* SEGMENT DU DOCUMENT *
+++

PHILOSOPHIE - Menteur, Moi et Vous, Donc?
PHILOSOPHIE
Menteur, Moi et
Vous, Donc?
Pour d’autres, c’est plus qu’une
arme, c’est une philosophie. Selon eux il est immoral d’abuser de la vérité.
Tristan Bernard est de ceux-là : «La vérité est la chose la plus précieuse que
nous ayions : économisons-là ! ». C’est pourquoi il y a tant de sortes de
menteurs. Il y en a tout un arc-en-ciel. « Il y a, dit François de Croisset,
autant de vérités de menteurs que d’espèces de papillons. Il y a l’homme qui
ment parce qu’il est bien élevé : celui-là, c’est l’homme du monde. Il y a
l’homme qui ment pour amuser les autres : celui-là, c’est un poète. Il y a
l’homme qui ment par devoir : celui-là, c’est un saint. Il y a l’homme qui ment
par intérêt, par égoïsme ou par lâcheté : celui-là, c’est un mufle. Il y a
l’homme qui ment pour le plaisir de mentir : celui-là, c’est un menteur. Enfin
il y a l’homme qui ment aux femmes : celui-là ne ment pas… il se rembourse ! ».

+++

* DONNÉES *
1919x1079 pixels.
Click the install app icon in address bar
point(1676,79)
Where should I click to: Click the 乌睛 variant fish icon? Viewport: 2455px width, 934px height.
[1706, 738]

+++

* TÂCHES *
**1.** Répondez aux questions suivantes d’après le segment du document :
(a) Quelle est, selon Tristan Bernard, la chose la plus précieuse que nous ayons ?
(b) Comment François de Croisset désigne-t-il l’homme qui ment par devoir ?
(c) À quoi François de Croisset compare-t-il le nombre de vérités de menteurs ?
**2.** Pour chaque affirmation, indiquez si elle concorde avec le segment du document et citez les mots qui le déterminent :
(a) Selon François de Croisset, l’homme qui ment pour amuser les autres est un poète.
(b) Selon François de Croisset, l’homme qui ment par intérêt est un homme du monde.
(c) Tristan Bernard recommande d’économiser la vérité.

* RÉPONSES FOURNIES *
**1.**
(a) La vérité.
(b) Un saint.
(c) Au nombre d’espèces de papillons.

**2.**
(a) Oui : « l’homme qui ment pour amuser les autres : celui-là, c’est un poète ».
(b) Non : « l’homme qui ment par intérêt, par égoïsme ou par lâcheté : celui-là, c’est un mufle ».
(c) Oui : « économisons-là ! ».